*Task requirements:*
All lines from the one that contains "Given: Open the" to the end of the data must be retyped exactly. Pictures are not retyped.
☆ ☆ ☆ ☆
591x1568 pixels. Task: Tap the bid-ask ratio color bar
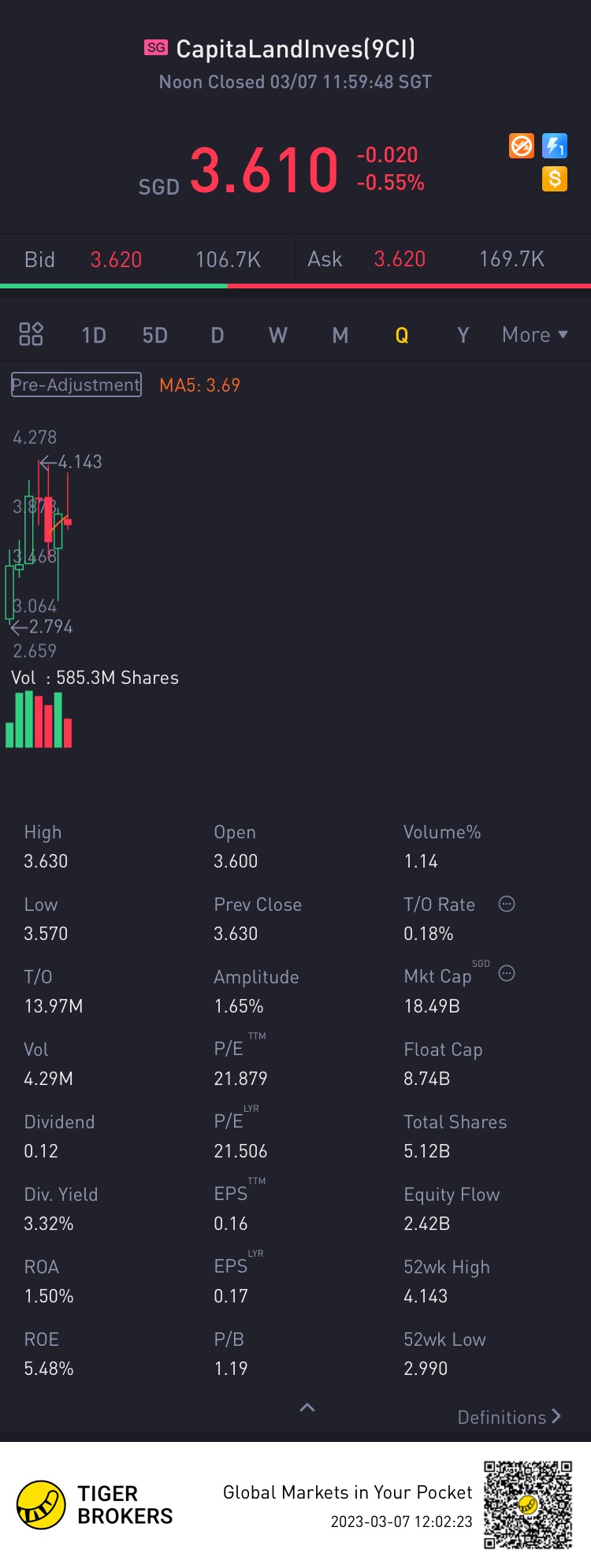click(296, 286)
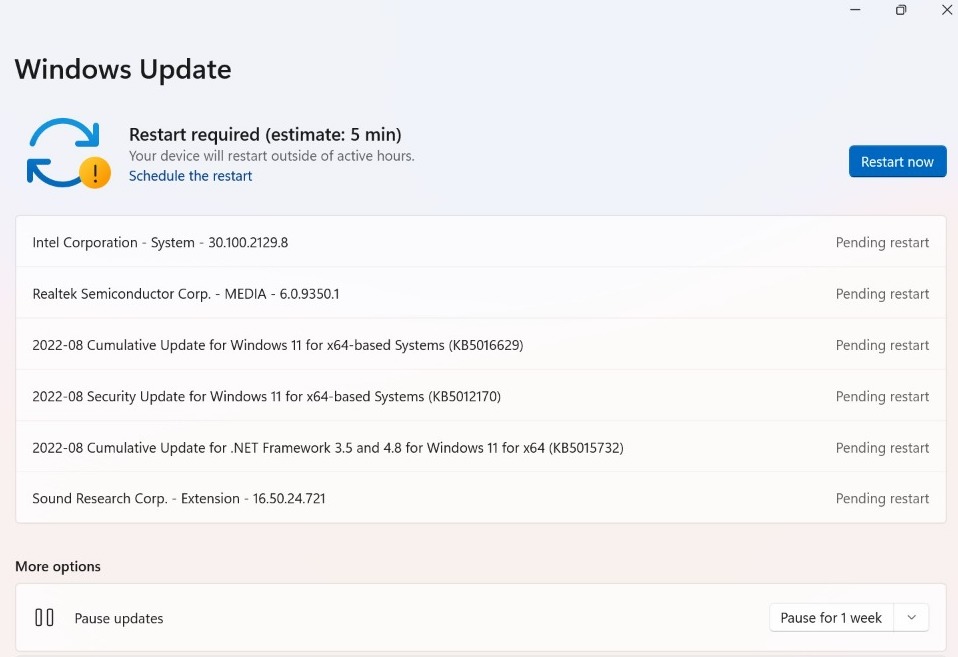Image resolution: width=958 pixels, height=657 pixels.
Task: Click Pending restart beside the Realtek update
Action: coord(882,293)
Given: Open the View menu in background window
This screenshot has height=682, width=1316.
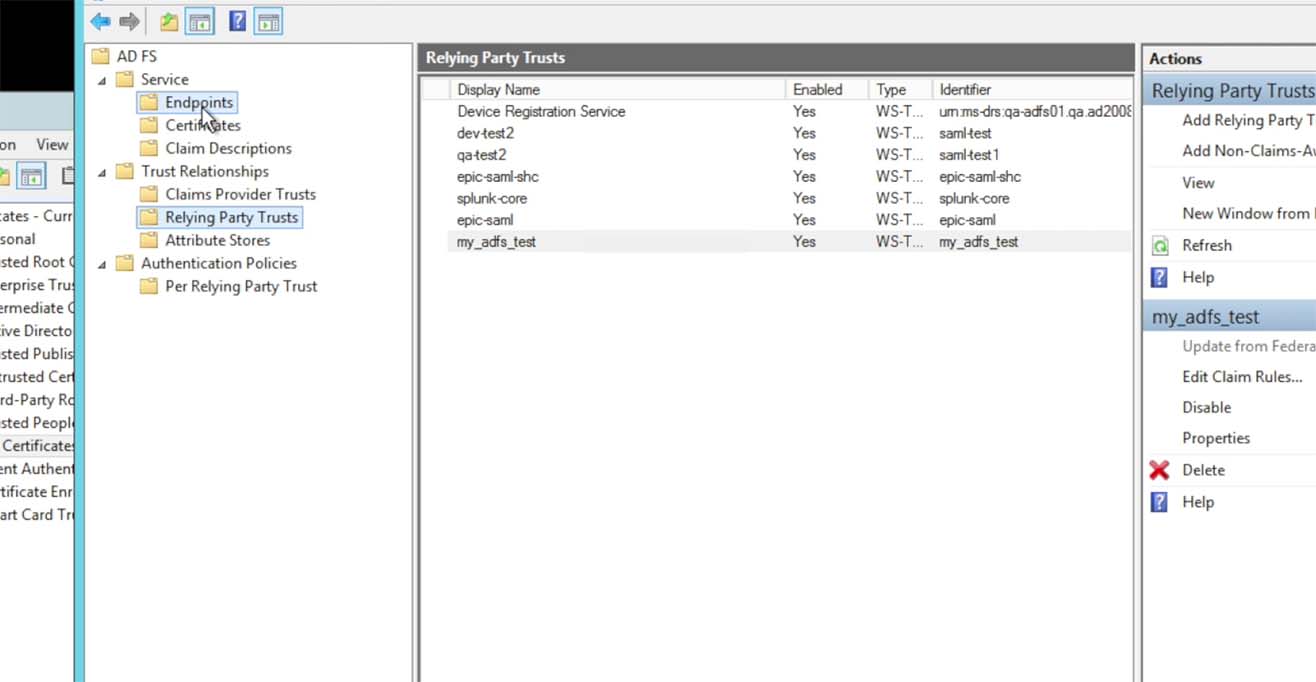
☆ ☆ ☆ ☆
*Task response:*
Given: Open the View menu in background window
This screenshot has height=682, width=1316.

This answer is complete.